Intorno alle 22 di domenica 11 gennaio 2009 le radio italiane trasmettevano all’unisono una delle canzoni più sublimi del genovese de Andrè : ‘Amore che vieni amore che vai’…per ricordare con autentico sentimento la sua morte, avvenuta nel 1999. Un modo certo diverso, sicuramente più gradito al musicista. E adesso è passato un altro anno che ‘Faber’ manca a tutti i suoi fans, a tutti i sentimentali, a tutti coloro che si trovano in contrasto con la logica attuale del successo a tutti i costi, della legge del più forte, della slealtà.
Lo stesso de Andrè non aveva la fama del ‘protagonista’: era schivo, odiava mettersi al centro dell’attenzione, eppure sprizzava carisma da tutti i pori.
Ci sono molti modi per stare dalla parte del più debole, e uno di questi erano sicuramente le canzoni di Fabrizio de Andrè.

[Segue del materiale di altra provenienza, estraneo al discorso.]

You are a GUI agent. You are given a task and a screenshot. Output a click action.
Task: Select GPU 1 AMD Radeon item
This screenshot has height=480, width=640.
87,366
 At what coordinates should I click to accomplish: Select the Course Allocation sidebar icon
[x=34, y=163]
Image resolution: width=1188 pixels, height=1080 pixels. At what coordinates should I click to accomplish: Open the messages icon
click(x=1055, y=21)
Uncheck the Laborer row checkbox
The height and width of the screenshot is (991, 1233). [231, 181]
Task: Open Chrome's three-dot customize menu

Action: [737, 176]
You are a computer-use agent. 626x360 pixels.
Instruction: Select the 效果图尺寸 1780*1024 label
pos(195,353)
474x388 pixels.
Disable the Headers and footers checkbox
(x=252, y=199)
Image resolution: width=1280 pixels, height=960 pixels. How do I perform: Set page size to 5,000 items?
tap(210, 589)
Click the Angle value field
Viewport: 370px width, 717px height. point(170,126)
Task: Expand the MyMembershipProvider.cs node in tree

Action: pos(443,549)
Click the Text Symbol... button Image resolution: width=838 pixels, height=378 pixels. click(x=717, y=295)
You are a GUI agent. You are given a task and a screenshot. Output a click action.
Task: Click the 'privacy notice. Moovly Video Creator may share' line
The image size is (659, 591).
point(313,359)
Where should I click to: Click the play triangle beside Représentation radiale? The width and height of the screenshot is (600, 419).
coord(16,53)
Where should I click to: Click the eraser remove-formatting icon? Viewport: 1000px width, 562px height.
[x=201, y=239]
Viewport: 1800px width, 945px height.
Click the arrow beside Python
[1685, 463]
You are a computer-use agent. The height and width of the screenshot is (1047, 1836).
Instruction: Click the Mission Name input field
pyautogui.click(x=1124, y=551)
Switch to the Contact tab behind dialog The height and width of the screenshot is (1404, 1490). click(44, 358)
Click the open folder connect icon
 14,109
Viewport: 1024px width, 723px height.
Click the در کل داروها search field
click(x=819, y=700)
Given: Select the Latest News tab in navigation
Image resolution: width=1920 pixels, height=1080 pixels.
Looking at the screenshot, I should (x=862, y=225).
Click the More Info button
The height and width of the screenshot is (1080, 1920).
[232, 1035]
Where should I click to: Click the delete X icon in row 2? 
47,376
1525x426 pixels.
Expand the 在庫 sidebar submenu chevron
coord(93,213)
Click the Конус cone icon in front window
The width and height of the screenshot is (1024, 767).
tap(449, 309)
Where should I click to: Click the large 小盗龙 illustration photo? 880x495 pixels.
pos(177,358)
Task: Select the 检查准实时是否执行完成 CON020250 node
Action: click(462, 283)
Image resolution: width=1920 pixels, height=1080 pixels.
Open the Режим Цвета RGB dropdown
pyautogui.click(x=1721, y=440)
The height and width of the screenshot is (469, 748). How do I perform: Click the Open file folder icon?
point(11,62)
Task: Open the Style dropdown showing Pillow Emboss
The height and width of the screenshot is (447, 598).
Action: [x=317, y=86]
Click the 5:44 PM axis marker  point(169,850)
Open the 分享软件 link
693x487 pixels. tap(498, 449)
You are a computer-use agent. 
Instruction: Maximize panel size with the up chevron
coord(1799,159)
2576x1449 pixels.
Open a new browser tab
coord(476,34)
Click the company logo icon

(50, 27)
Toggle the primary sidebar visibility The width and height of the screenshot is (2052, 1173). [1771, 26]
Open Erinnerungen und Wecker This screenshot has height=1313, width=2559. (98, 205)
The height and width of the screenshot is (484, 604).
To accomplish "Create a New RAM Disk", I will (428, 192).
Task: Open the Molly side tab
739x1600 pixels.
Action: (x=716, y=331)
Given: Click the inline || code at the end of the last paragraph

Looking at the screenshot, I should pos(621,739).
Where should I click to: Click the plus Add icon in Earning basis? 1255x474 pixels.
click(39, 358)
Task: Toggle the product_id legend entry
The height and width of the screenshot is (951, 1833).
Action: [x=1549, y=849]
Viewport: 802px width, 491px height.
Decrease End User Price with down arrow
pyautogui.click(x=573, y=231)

Spaccati di vita realistici ed insieme poesie dedicate a soggetti ‘insoliti’: gli emarginati. Uno sguardo mai banale, mai di pietà e commiserazione, ma piuttosto uno sguardo attento, critico, non superficiale. De Andrè era di buona famiglia e non era cresciuto in mezzo alla strada, eppure nei suoi versi si riesce a capire come fosse la vita quotidiana degli ultimi della società. Non era l’impeto del classico ‘figlio di papà’ che un giorno decide per noia di fare il ribelle e si cimenta a giustiziere degli oppressi…si può leggere invece una partecipazione silenziosa.
De Andrè introduce nella canzone italiana il modello della ballata e la figura del cantastorie. Vicino alla scuola di Genova, di Tenco, Lauzi e Paoli, giusto per citarne alcuni, si fa influenzare dalla canzone popolare, dai cantautori francesi e ammaliare dal fascino del dialetto, che riverserà in alcune sue bellissime canzoni in una fase più matura. Indimenticati sono tra l’altro i personaggi dell’Antologia di Spoon River di Masters che lui animò in musica, grazie anche alle traduzioni della poetessa Fernanda Pivano, e la collaborazione con la PFM che fruttò un eccezionale tour.
Qundici album e tante storie: personaggi maledetti e poetici,‘Via del Campo’, ‘Bocca di Rosa’, ‘La canzone di Marinella’ ma anche canzoni pacifiste come ‘La guerra di Piero’, di attualità come ‘Don Raffaè’ e ‘La domenica delle salme’, dal sapore folk come ‘Creuza de ma’, di amore-odio con la fede, come ‘I dieci comandamenti’. Giusto una manciata di canzoni prese a caso in quel mare di poesia unica che era il mondo di Fabrizio de Andrè.